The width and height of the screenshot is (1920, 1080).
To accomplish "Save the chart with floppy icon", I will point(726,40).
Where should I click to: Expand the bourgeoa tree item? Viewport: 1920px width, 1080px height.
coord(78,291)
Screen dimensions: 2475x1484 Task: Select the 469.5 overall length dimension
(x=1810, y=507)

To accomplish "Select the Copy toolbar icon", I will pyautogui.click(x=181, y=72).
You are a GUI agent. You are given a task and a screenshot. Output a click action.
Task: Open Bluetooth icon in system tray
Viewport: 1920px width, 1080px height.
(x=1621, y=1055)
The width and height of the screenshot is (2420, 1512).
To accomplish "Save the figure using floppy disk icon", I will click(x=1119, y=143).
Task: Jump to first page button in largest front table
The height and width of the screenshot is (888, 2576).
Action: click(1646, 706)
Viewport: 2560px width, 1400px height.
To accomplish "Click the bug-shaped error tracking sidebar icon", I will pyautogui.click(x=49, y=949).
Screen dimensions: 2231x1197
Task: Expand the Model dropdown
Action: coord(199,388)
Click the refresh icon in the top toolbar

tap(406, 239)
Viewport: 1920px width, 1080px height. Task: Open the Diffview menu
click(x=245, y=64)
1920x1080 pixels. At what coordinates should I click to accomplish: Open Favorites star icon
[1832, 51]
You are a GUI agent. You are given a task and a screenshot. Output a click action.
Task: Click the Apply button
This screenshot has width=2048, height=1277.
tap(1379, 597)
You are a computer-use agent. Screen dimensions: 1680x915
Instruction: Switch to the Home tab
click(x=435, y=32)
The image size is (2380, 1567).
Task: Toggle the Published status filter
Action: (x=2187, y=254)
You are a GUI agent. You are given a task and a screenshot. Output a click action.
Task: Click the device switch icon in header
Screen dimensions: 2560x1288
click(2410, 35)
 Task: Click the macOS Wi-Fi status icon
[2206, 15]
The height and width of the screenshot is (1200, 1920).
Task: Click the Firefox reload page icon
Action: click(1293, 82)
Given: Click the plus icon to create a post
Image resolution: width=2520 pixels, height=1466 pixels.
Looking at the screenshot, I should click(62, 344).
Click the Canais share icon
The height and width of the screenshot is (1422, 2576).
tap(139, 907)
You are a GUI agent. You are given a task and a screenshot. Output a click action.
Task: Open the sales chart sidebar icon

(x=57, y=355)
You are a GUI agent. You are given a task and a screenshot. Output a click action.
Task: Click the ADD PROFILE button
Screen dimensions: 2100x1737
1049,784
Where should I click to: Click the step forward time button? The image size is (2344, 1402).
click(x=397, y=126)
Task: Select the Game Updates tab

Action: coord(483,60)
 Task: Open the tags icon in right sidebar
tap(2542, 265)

[Exercise prompt]
The response has to match the records above word for word.

[Task output]
The width and height of the screenshot is (1920, 1080).
To accomplish "Save the chart with floppy icon", I will point(726,40).
Where should I click to: Expand the bourgeoa tree item? Viewport: 1920px width, 1080px height.
coord(78,291)
Screen dimensions: 2475x1484 Task: Select the 469.5 overall length dimension
(x=1810, y=507)

To accomplish "Select the Copy toolbar icon", I will pyautogui.click(x=181, y=72).
You are a GUI agent. You are given a task and a screenshot. Output a click action.
Task: Open Bluetooth icon in system tray
Viewport: 1920px width, 1080px height.
(x=1621, y=1055)
The width and height of the screenshot is (2420, 1512).
To accomplish "Save the figure using floppy disk icon", I will click(x=1119, y=143).
Task: Jump to first page button in largest front table
The height and width of the screenshot is (888, 2576).
Action: click(1646, 706)
Viewport: 2560px width, 1400px height.
To accomplish "Click the bug-shaped error tracking sidebar icon", I will pyautogui.click(x=49, y=949).
Screen dimensions: 2231x1197
Task: Expand the Model dropdown
Action: coord(199,388)
Click the refresh icon in the top toolbar

tap(406, 239)
Viewport: 1920px width, 1080px height. Task: Open the Diffview menu
click(x=245, y=64)
1920x1080 pixels. At what coordinates should I click to accomplish: Open Favorites star icon
[1832, 51]
You are a GUI agent. You are given a task and a screenshot. Output a click action.
Task: Click the Apply button
This screenshot has width=2048, height=1277.
tap(1379, 597)
You are a computer-use agent. Screen dimensions: 1680x915
Instruction: Switch to the Home tab
click(x=435, y=32)
The image size is (2380, 1567).
Task: Toggle the Published status filter
Action: (x=2187, y=254)
You are a GUI agent. You are given a task and a screenshot. Output a click action.
Task: Click the device switch icon in header
Screen dimensions: 2560x1288
click(2410, 35)
 Task: Click the macOS Wi-Fi status icon
[2206, 15]
The height and width of the screenshot is (1200, 1920).
Task: Click the Firefox reload page icon
Action: click(1293, 82)
Given: Click the plus icon to create a post
Image resolution: width=2520 pixels, height=1466 pixels.
Looking at the screenshot, I should click(62, 344).
Click the Canais share icon
The height and width of the screenshot is (1422, 2576).
tap(139, 907)
You are a GUI agent. You are given a task and a screenshot. Output a click action.
Task: Open the sales chart sidebar icon

(x=57, y=355)
You are a GUI agent. You are given a task and a screenshot. Output a click action.
Task: Click the ADD PROFILE button
Screen dimensions: 2100x1737
1049,784
Where should I click to: Click the step forward time button? The image size is (2344, 1402).
click(x=397, y=126)
Task: Select the Game Updates tab

Action: coord(483,60)
 Task: Open the tags icon in right sidebar
tap(2542, 265)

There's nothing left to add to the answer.